El pasado 5 de noviembre se publicó en el Boletín Oficial del Estado una mera Orden Ministerial conteniendo “el procedimiento de actuación contra la desinformación aprobado por el Consejo de Seguridad Nacional”. En dicha norma, después de una larga introducción donde se afirman y reiteran los peligros de la desinformación y las bondades de la eliminación de dichas prácticas, se crean organismos y vías para enfrentar este reto. Sin embargo, una vez analizado el documento, existen notables inconvenientes, entre los que cabe destacar los siguientes:

1.- El rango de la norma utilizada para la regulación de una cuestión que afecta a Derechos Fundamentales: una Orden Ministerial. No se trata de una ley del Parlamento, ni de una norma con rango de ley del Gobierno, ni siquiera de un Real Decreto del Ejecutivo, sino de la norma de rango inferior dentro de nuestro ordenamiento jurídico. Y es que no es posible acometer este espinoso asunto sin que se vean implicados derechos como los de la libertad de información, la libertad de expresión e, incluso, la libertad de voto, pues se afirma con rotundidad que uno de los principales peligros de la desinformación recae sobre la limpieza y corrección de los procesos electorales. El uso de esta norma inferior en vez de una con rango de ley, con la pulcritud y el cuidado requeridos por afectar a Derechos Fundamentales, ya indica a las claras cómo quiere encarar el Gobierno este tema.

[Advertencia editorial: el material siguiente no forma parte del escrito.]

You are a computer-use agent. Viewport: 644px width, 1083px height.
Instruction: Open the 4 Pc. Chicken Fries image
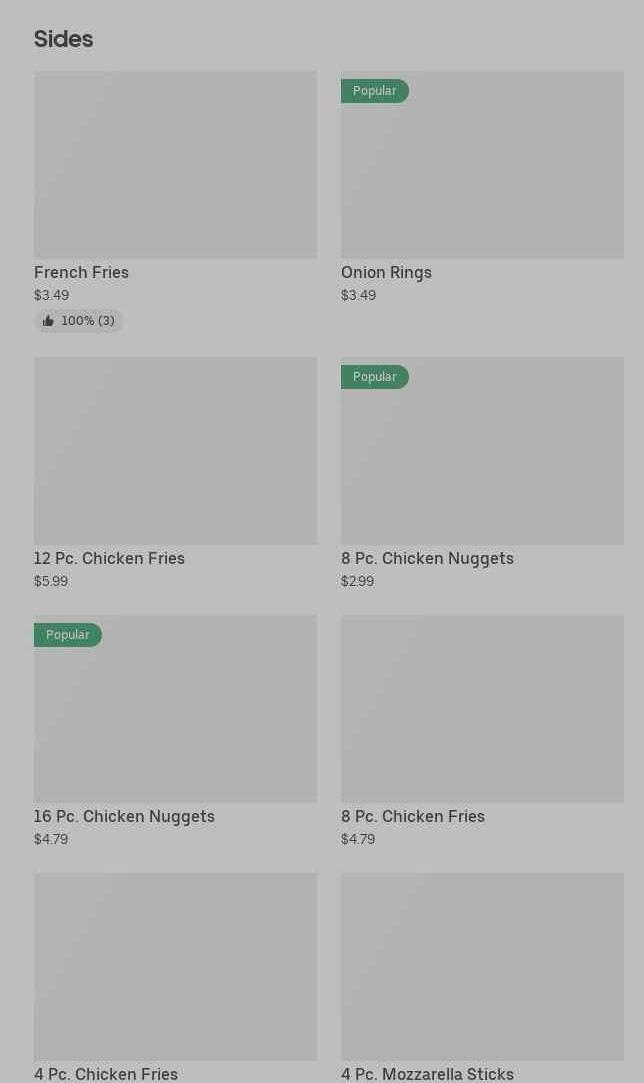coord(175,967)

2.- La composición de los órganos encargados de la vigilancia, seguimiento y tratamiento es netamente gubernamental y, por consiguiente, partidista, con un sesgo político coincidente con el Ejecutivo. Sobra decir que, en modo alguno, se debe dejar esta materia en las manos exclusivas del Gobierno Central.

3.- La regulación contenida en la norma es tan genérica, tan ambigua y emplea conceptos tan laxos e imprecisos que genera una inadmisible inseguridad jurídica cuando afecta a Derechos Fundamentales. Después de su lectura, las acciones a llevar a cabo frente a la desinformación pueden ser tan amplias o tan restringidas como el lector quiera imaginar, habida cuenta que la redacción resulta del todo inconcreta.

Por lo tanto, no nos engañemos. Estamos hablando de aprobar legalmente verdades oficiales y de combatir o censurar informaciones que se alejen de dicha oficialidad, abriendo así una puerta muy peligrosa para una sociedad democrática. Tal vez ahora coincidamos en eliminar determinados bulos pero, una vez admitido que desde el Gobierno se decida qué contenidos pueden ser difundidos y cuáles perseguidos, nos arriesgamos a vivir una realidad alejada por completo de nuestro modelo de sociedad. El progresivo traslado del centro de gravedad desde el Parlamento hacia el Gobierno, no sólo está variando la naturaleza de lo que debería ser un adecuado sistema parlamentario, sino que provoca una cada vez mayor concentración de poder en el Ejecutivo. Las revoluciones liberales que dieron origen al modelo constitucional surgieron, entre otras razones, para limitar y controlar al poder. En estos momentos, sin embargo, asistimos a una lenta pero gradual tendencia en sentido contrario.